While in Kornerup's tuning the ratio of diatonic/chromatic semitones
is equal to Phi, the "Golden Ratio" of ~1.61803398874989484820459, in
Pepper's new tuning this relationship is reversed, with the chromatic
semitone larger than the diatonic by this same factor of Phi.

Upon learning of Keenan Pepper's tuning, Dave Keenan realized that the
same Golden Mediant function used to find the size of its fifth could
be used to approximate the region of maximum complexity or ambiguity
between two simpler intervals, e.g. 5:4 and 9:7, or 6:5 and 7:6. In a
recent paper posted to the Tuning List, Dave Keenan and I discussed
this application and some possible connections with the interval
aesthetics of medieval European and neo-Gothic styles.[2]

Drawing these two threads together, I would like to show how Keenan
Pepper's "noble" counterpart to Kornerup's Golden Meantone itself
exemplifies the theme of beautiful complexity, providing a tuning
exquisitely suited to neo-Gothic music.

With fifths and fourths gently tempered by only about 2.14 cents, this
tuning offers approximations to within 1.5 cents of four favorite
neo-Gothic ratios: 14:11 and 13:11 for regular major and minor thirds;
and 21:17 and 17:14 for diminished fourths and augmented seconds, used
as alternative "submajor" and "superminor" thirds.

A pleasing musical feature as well as defining property of this tuning
is the contrast between the compact diatonic semitone at ~79.52 cents
and the large chromatic semitone at ~128.67 cents, the larger semitone
having to the smaller a ratio of Phi. This contrast invites various
experiments in medieval or neo-medieval chromaticism after the example
of Marchettus of Padua (1318).

Additionally, the tuning includes an augmented fifth within 1/3-cent
of Phi itself.

In exploring how Keenan Pepper's Phi-based neo-Gothic temperament so
nicely embodies Dave Keenan's theme of complexity, one diverting
complication is the similarity of these two names. Following the
rather informal style common on the Tuning List, I have decided to
refer to Keenan Pepper as "Keenan," and to Dave Keenan as "Dave."

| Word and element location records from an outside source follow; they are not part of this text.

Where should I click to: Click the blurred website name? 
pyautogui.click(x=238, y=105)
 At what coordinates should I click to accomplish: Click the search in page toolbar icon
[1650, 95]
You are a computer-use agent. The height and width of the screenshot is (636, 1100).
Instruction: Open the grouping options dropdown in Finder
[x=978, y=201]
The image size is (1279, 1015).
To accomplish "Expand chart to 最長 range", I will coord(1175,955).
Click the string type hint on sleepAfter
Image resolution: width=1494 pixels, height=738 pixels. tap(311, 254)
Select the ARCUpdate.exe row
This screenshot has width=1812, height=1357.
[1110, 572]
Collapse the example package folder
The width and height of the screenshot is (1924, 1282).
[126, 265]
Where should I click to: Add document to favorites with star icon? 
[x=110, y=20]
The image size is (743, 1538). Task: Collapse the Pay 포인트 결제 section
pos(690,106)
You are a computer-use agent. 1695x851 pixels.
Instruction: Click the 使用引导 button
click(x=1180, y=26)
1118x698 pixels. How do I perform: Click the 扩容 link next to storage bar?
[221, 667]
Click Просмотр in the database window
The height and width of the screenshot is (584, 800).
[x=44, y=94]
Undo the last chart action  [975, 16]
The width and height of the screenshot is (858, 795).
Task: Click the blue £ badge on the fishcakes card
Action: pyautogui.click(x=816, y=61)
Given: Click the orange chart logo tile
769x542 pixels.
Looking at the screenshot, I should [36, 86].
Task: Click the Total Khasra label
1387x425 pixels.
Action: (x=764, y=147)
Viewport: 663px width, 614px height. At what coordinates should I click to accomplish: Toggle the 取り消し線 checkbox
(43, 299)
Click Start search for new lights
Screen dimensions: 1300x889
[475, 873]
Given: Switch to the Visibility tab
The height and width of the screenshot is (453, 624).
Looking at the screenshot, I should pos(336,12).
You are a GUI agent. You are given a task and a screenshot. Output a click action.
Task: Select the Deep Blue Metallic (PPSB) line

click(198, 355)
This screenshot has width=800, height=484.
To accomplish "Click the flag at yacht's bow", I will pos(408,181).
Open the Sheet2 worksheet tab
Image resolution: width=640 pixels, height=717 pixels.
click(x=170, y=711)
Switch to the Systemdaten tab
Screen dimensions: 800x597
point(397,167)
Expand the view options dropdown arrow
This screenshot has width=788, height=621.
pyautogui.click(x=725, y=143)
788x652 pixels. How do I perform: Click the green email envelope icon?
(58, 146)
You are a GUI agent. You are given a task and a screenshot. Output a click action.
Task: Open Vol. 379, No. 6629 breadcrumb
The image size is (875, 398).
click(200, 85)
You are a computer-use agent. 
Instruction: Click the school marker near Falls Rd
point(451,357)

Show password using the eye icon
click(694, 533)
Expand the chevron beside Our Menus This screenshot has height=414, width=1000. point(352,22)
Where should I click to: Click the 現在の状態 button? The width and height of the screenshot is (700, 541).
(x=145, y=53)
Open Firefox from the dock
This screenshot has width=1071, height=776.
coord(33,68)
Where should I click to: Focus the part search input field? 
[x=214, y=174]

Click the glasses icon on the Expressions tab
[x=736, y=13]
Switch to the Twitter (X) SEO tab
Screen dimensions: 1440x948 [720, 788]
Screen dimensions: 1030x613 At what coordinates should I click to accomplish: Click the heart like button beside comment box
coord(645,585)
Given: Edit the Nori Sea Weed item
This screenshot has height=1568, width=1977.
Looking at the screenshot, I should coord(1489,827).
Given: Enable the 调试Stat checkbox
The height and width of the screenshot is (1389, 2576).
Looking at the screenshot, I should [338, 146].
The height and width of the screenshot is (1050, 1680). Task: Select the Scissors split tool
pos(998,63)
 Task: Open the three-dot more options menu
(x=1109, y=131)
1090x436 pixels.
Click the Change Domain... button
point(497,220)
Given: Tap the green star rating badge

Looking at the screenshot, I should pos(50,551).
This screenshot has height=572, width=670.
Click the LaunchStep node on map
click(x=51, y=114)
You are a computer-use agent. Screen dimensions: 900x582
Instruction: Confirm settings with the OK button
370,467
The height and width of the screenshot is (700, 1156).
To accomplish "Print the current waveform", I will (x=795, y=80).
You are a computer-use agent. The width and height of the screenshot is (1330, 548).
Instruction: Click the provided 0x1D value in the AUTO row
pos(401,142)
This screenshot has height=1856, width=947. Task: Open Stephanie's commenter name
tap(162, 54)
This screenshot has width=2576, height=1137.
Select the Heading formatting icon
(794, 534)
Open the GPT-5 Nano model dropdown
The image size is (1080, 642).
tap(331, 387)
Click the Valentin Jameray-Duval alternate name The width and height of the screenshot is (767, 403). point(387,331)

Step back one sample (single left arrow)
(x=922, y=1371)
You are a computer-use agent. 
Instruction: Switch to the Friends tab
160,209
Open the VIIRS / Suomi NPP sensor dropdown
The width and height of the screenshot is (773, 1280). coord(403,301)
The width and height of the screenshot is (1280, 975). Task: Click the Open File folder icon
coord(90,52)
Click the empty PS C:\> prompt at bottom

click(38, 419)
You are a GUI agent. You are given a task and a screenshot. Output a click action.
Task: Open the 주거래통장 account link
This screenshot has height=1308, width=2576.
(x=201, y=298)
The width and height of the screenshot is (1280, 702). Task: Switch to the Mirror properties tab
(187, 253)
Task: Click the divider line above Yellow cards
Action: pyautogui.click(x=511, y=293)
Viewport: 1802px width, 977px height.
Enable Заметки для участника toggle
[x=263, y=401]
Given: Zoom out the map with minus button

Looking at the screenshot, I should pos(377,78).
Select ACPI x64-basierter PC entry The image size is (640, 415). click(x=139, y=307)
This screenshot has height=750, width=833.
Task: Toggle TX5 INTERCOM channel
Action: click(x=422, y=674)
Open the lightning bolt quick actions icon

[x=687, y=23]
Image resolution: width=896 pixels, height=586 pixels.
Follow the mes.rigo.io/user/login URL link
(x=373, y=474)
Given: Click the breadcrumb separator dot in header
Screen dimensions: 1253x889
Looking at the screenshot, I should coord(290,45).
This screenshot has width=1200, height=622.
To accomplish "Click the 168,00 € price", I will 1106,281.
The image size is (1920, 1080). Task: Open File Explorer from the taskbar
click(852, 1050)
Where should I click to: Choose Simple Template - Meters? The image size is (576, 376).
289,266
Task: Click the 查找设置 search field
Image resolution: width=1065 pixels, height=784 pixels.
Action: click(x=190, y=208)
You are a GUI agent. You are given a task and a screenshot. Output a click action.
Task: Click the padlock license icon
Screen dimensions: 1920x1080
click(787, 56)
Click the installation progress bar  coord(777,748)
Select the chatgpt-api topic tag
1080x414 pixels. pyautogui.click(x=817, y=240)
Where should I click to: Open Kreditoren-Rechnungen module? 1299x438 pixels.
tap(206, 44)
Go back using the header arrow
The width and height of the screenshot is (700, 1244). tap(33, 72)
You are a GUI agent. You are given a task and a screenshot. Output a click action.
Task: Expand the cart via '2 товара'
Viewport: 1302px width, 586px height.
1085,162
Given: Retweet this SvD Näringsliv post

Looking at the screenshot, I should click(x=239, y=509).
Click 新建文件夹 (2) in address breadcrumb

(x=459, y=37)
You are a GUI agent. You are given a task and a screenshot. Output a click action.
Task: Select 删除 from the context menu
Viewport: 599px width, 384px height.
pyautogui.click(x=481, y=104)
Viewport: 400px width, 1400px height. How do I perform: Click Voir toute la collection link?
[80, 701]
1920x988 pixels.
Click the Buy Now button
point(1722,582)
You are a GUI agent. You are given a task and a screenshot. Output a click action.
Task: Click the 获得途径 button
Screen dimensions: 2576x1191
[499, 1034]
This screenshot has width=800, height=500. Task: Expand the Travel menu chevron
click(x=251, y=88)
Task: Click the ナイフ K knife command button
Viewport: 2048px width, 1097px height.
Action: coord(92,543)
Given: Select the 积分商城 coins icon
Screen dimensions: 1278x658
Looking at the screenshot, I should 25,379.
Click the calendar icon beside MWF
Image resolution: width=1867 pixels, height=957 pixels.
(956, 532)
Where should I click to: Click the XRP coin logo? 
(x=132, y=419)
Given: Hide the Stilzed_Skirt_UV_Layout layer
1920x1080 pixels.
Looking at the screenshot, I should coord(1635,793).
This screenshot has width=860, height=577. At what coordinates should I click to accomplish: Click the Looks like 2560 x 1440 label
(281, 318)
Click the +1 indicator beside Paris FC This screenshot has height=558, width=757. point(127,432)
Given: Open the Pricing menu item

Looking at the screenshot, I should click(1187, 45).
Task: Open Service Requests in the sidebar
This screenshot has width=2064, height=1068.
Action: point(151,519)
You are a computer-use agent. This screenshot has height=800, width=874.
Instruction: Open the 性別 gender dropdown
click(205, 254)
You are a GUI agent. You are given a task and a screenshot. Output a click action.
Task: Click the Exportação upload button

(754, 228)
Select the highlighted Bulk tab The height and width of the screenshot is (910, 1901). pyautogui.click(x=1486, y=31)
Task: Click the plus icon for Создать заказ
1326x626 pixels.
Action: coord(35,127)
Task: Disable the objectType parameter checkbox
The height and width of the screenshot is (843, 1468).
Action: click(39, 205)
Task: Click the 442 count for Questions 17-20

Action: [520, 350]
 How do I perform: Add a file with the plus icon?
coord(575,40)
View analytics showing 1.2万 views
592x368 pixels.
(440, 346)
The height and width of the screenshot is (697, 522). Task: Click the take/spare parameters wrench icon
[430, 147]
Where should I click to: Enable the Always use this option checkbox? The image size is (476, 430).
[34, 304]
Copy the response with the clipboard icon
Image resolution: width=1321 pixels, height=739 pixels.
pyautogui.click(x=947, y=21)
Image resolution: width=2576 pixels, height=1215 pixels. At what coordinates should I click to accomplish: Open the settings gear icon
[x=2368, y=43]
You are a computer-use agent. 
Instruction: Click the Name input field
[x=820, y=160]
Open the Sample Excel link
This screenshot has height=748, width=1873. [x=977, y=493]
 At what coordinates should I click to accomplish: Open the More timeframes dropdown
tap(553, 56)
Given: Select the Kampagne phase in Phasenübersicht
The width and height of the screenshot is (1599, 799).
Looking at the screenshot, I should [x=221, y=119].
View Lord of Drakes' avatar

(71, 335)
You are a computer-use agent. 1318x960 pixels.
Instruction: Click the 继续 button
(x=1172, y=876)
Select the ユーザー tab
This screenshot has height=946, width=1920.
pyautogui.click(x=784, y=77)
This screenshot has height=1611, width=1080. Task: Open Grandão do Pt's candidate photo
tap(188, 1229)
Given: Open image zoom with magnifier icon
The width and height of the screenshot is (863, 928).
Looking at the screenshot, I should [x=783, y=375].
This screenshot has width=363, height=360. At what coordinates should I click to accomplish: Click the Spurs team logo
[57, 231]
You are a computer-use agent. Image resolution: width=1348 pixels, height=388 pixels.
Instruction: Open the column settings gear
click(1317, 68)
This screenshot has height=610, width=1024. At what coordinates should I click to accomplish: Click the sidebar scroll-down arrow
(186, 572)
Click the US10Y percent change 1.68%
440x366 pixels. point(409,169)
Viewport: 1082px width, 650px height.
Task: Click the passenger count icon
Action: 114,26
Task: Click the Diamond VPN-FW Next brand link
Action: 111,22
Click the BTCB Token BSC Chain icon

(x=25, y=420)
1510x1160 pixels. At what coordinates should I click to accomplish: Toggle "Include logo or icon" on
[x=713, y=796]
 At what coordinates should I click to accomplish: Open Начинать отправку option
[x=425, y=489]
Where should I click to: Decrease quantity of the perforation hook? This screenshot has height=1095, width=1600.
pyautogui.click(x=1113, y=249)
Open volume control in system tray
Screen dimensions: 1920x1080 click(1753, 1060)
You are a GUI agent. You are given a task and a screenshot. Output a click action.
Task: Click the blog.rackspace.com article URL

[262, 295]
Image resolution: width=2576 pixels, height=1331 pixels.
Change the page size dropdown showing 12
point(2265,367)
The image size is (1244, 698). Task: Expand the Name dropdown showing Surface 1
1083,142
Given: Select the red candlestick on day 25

Section 1 presents Keenan's Golden Mediant or Noble Mediant[3] as used to
calculate both Kornerup's Golden Meantone and its super-Pythagorean or
neo-Gothic counterpart.

Section 2 introduces the practical and contemplative art of "walking
the gentle plateau" in order to explore the region of complexity
between two simpler intervals or "valleys" such as 5:4 and 9:7, with
the classic mediant and Dave's application of the Golden Mediant
serving as helpful cardinal points of reference.[4]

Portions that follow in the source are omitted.